Businesses Prefer Vendor Neutral, Low-Cost IT Providers

Businesses prefer vendor-neutral IT service providers that can offer competitive costs over providers that can provide advanced solutions and/or are specialists with any one vendor, according to new data from Chadwick Martin Bailey.

The research firm polled 145 IT decision makers from U.S.-based organizations, asking them to rank on a 0-10 scale their preferences for vendor-neutral vs. vendor-specific providers. The mean score was 4.5. With a ranking of 0-3, 31 percent expressed a preference for vendor-neutrality; 19 percent preferred vendor-specialization with rankings of 8-10. The remaining 50 percent fell between 3-8.

On the question of specialized versus one-stop shops, the mean score was 5/2. Only 22 percent clearly preferred specialized providers (0-2 ranking) and only 23 percent preferred one-stop shops (8-10 ranking). The balance (54 percent) fell in the midrange (2-8).

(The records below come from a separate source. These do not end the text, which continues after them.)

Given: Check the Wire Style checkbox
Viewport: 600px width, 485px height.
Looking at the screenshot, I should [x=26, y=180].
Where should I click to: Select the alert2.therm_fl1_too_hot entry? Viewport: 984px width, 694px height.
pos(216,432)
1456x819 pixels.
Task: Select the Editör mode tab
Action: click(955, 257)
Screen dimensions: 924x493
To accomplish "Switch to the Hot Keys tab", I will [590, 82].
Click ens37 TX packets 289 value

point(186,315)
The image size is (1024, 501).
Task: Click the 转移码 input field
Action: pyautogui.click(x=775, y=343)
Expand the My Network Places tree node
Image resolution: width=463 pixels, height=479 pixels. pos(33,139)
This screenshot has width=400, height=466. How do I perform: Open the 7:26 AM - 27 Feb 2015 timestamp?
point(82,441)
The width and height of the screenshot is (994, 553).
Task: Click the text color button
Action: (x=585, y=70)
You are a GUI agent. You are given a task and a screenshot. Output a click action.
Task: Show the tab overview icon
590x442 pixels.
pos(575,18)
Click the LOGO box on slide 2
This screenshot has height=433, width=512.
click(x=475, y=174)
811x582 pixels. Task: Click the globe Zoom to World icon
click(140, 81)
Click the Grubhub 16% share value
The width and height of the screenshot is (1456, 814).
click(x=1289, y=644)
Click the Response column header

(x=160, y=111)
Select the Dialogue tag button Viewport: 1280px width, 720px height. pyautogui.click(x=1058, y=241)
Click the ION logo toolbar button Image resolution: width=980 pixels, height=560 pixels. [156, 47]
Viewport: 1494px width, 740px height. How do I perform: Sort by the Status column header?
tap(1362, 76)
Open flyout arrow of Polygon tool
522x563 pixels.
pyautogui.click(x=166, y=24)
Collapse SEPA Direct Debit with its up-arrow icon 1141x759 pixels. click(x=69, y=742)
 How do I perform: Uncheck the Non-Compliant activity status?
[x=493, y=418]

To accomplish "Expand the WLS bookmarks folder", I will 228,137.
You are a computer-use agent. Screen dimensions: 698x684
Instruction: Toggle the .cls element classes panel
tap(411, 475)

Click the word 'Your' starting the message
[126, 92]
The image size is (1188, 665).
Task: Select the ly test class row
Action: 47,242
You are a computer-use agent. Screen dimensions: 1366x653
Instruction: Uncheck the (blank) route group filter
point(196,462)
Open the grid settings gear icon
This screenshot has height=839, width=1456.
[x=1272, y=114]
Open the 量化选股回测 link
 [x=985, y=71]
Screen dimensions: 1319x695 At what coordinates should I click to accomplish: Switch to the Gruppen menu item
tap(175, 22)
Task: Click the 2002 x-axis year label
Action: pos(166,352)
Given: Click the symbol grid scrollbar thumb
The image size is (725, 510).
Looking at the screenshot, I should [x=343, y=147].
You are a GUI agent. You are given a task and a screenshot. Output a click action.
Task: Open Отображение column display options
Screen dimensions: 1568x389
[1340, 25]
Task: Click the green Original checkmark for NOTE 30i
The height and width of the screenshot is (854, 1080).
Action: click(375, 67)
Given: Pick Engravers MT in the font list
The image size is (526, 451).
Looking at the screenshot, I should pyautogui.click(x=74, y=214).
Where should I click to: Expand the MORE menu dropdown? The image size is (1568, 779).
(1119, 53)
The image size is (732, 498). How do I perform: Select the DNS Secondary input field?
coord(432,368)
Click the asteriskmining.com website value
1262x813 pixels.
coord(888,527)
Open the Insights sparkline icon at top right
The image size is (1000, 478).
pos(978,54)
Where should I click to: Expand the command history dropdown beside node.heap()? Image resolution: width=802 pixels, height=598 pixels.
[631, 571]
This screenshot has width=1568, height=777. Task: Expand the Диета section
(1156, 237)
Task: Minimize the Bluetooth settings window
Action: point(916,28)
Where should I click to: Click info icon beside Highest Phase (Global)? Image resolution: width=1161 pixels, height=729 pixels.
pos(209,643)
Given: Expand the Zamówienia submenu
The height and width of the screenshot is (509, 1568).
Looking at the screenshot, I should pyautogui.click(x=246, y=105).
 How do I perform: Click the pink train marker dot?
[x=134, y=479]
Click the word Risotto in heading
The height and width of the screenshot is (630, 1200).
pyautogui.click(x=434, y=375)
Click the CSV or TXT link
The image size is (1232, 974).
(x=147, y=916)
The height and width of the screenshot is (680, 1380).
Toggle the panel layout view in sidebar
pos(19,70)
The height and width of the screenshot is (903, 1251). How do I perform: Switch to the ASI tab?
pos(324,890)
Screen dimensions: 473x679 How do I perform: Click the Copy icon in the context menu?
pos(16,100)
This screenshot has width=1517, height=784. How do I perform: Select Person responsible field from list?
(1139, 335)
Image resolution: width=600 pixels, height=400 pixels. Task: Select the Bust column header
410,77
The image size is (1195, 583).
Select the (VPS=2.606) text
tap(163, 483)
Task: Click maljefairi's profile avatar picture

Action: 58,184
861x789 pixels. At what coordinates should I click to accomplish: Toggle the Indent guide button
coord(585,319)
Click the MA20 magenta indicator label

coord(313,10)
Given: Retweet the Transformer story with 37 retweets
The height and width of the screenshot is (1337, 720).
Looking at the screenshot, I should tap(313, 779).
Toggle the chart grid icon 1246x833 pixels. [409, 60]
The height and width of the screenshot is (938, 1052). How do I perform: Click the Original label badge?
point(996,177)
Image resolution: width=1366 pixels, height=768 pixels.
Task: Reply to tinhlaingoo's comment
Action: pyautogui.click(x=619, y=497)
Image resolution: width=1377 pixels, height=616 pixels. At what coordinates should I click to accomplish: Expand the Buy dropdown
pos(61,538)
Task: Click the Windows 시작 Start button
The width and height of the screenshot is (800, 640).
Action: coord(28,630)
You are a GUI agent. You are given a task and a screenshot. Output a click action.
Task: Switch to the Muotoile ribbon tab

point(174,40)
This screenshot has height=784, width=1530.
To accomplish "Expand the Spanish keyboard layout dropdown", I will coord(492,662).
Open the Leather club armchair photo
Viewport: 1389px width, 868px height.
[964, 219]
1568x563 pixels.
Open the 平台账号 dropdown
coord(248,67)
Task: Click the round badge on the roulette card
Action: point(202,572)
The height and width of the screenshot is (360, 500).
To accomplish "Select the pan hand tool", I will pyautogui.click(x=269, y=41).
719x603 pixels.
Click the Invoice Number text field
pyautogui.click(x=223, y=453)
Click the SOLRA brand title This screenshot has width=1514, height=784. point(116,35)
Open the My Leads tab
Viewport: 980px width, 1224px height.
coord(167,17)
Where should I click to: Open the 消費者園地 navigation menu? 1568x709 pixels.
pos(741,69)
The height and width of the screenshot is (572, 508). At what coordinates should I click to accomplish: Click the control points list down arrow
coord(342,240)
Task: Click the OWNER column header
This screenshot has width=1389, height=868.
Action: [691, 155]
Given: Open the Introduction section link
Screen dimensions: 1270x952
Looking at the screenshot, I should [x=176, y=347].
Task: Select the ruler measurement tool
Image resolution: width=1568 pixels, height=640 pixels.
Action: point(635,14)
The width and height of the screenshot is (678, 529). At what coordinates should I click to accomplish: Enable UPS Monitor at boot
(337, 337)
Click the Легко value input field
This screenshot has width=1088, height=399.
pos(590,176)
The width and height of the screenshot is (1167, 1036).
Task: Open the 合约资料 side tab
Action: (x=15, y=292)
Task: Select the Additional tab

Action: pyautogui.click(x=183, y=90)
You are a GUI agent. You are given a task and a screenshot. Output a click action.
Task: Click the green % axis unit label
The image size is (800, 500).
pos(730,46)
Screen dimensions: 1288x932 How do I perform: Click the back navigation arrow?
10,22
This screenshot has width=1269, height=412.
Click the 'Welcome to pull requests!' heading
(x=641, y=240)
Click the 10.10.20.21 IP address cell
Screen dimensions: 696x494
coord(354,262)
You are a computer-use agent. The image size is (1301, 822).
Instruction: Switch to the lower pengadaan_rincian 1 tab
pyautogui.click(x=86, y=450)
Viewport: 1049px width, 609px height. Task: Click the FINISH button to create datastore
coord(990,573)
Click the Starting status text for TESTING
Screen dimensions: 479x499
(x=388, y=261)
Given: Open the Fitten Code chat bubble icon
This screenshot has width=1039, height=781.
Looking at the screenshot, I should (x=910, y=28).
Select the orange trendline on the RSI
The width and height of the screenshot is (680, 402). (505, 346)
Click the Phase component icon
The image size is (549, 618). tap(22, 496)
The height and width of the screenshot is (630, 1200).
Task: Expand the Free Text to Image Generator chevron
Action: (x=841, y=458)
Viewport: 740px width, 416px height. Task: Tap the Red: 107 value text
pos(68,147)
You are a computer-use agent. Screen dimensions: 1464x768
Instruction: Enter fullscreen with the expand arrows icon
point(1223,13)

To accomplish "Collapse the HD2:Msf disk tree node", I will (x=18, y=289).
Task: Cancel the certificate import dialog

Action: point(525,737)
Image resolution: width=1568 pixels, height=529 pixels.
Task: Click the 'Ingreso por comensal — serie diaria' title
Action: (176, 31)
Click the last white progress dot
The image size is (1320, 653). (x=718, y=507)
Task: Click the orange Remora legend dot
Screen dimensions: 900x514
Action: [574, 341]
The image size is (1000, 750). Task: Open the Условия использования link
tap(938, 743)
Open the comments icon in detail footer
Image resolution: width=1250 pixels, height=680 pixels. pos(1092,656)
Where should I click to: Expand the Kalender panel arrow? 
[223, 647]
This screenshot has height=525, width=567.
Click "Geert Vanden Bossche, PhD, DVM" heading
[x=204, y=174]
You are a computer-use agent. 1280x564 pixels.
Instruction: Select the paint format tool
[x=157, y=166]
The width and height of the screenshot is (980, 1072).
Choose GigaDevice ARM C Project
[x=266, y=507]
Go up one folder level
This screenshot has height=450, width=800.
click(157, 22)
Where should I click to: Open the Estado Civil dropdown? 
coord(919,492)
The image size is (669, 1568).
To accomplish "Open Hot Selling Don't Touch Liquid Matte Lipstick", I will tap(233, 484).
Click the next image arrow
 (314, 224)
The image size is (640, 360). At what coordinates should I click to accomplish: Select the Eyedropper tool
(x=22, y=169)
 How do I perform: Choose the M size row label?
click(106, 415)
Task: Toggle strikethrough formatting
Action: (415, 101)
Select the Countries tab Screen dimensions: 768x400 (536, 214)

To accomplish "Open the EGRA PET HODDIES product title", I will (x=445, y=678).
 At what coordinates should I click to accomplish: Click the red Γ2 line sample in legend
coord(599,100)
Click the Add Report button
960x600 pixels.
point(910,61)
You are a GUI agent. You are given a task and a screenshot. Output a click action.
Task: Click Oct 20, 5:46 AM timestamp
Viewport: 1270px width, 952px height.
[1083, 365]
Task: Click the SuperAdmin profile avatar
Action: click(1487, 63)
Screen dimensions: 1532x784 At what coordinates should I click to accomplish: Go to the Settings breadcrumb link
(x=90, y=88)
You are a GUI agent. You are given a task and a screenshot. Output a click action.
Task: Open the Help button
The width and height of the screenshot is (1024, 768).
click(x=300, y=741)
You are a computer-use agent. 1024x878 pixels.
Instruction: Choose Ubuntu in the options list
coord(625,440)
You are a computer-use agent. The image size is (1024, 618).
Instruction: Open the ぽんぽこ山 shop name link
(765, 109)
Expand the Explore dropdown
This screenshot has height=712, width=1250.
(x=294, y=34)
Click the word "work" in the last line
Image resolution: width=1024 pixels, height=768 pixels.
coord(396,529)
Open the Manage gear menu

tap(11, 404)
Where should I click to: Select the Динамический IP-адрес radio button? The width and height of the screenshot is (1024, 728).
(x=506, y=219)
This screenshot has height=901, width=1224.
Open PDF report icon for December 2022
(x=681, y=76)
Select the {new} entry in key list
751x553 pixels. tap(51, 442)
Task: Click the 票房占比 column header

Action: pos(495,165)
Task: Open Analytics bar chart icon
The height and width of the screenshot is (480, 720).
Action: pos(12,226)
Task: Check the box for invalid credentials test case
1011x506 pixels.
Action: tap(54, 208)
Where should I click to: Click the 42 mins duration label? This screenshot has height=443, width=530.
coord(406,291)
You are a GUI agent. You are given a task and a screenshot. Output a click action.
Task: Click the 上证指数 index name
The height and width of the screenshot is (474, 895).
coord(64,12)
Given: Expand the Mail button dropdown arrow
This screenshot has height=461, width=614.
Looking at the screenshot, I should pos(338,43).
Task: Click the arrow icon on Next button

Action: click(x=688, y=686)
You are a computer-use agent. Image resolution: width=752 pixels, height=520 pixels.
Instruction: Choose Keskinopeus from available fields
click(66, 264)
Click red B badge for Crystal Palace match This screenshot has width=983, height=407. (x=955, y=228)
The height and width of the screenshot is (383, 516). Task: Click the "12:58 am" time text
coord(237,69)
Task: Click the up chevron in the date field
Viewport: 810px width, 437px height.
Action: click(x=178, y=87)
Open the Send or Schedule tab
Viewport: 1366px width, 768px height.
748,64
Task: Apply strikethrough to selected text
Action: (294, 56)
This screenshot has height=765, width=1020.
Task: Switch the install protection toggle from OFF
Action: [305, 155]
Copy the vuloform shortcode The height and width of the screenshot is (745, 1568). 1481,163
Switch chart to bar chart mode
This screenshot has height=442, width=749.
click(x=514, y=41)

On the question of lowest cost vs. most advanced solutions, the mean score was 4.7. Twenty-one percent preferred the lowest cost provider (0-2 ranking) and 14 percent preferred the most advanced solution (9-10). The balance (64 percent) fell in the mid range.

Separately, CMB found organizations want large IT service providers, but also ones that are locally based. Large companies (1000-plus employees), in particular, want large service providers that have the scope and reach to meet their goals, CMB’s poll found. “But even they require a locally-based presence from providers for face-to-face interaction and so that provider technicians can get on-side quickly if need be,” the research firm noted.

Again, using the 0-10 scale, locally-based providers were preferred by 30 percent who offered rankings of 0-3. Regional or national providers were preferred by 24 percent with rankings of 8-10. The rest (46 percent) were in the mid-range (3-8). The mean score was 4.8.

On the question of large providers vs. small ones, the survey found that only 10 percent preferred small providers (0-1 ranking) while 26 percent preferred a large shop (8-10 ranking). The rest (64 percent) were in the mid-range. The mean score was 5.8.